> DOCUMENT TEXT
=======

Lessons From Anthropics Multi Agent Research System
I found myself reading Anthropic’s post on their multi-agent research system this week. I’ve been using Claude 4 for personal projects and so far the results have been beyond amazing.
Here’s what stood out for me.
✨ Highlights
- Multi-agent systems consist of several LLM-based agents autonomously using tools in a loop to collaboratively solve tasks.
- Research workflows require flexibility, enabling agents to pivot or follow tangents as investigations evolve.
- The essence of search is compression—distilling relevant insights from large corpora into actionable summaries.
- These systems excel at breadth-first queries, where many independent directions must be explored in parallel.
- Claude Sonnet 4 subagents outperformed the single-agent Claude Opus 4 by 90.2% on internal research evaluations.
📊 Key Findings
- Token usage explains ~80% of performance variance; the number of tool calls and model choice also matter significantly.
- Claude Sonnet 4 offers better performance gains than simply doubling the token budget on Sonnet 3.7.
- On average:
- Agents use 4× more tokens than chat-based interactions.
- Multi-agent systems use 15× more tokens than typical chats.

=======

Stored records:
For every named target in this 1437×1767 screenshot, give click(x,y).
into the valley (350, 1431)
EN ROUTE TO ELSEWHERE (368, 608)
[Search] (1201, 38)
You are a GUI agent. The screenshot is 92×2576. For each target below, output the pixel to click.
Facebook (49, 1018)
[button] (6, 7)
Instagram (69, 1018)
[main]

=======

> SET OF TASKS
1/ In the post on Anthropic's multi-agent research system, how many times more tokens do multi-agent systems use than typical chats?
2/ Continue the post on Anthropic's multi-agent research system from its final line.

> ANSWERS PROVIDED
1/ 15 times more.

2/
🤖 Agent Design & Behavior
- Agents are steered by prompts, and prompt engineering was the primary lever to improve performance.
- Without detailed task descriptions, agents tend to duplicate work, leave gaps, or miss critical information.
- Prompt templates included rules to scale effort with task complexity, helping agents better allocate focus.
🧪 Evaluation and Feedback
- The team built LLM judges to evaluate agent outputs using a rubric:
- Factual accuracy
- Citation accuracy
- Completeness
- Source quality
- Tool efficiency
- A single LLM prompt providing a 0.0–1.0 score and a pass/fail verdict aligned best with human judgment.
- Tool ergonomics testing (e.g., dozens of dry runs) led to 40% faster task completion by improving descriptions and minimizing errors.
🧱 System Design Innovations
Context Limit Management:
When hitting token limits, agents spawn fresh subagents with clean contexts while handing off prior progress.Artifact-Based Outputs:
Subagents write outputs directly to a filesystem instead of funneling everything through the lead agent—avoiding the “game of telephone” and reducing token bloat.Rainbow Deployments:
They used rainbow deployments to update agent infrastructure without disrupting active runs, gradually shifting traffic across versions.Privacy-Preserving Monitoring:
Agent decision patterns and interaction structures are monitored without inspecting content, preserving user privacy.
🔁 Interleaved Thinking
- Each subagent performs web searches, runs tool queries, and evaluates results using interleaved thinking before passing results to the LeadResearcher.
Overall, there’s a strong case for using multiple agents when the benefits outweigh the total cost of compute. I’m going to explore how MCP tool descriptions can improve AI agent performance in my projects.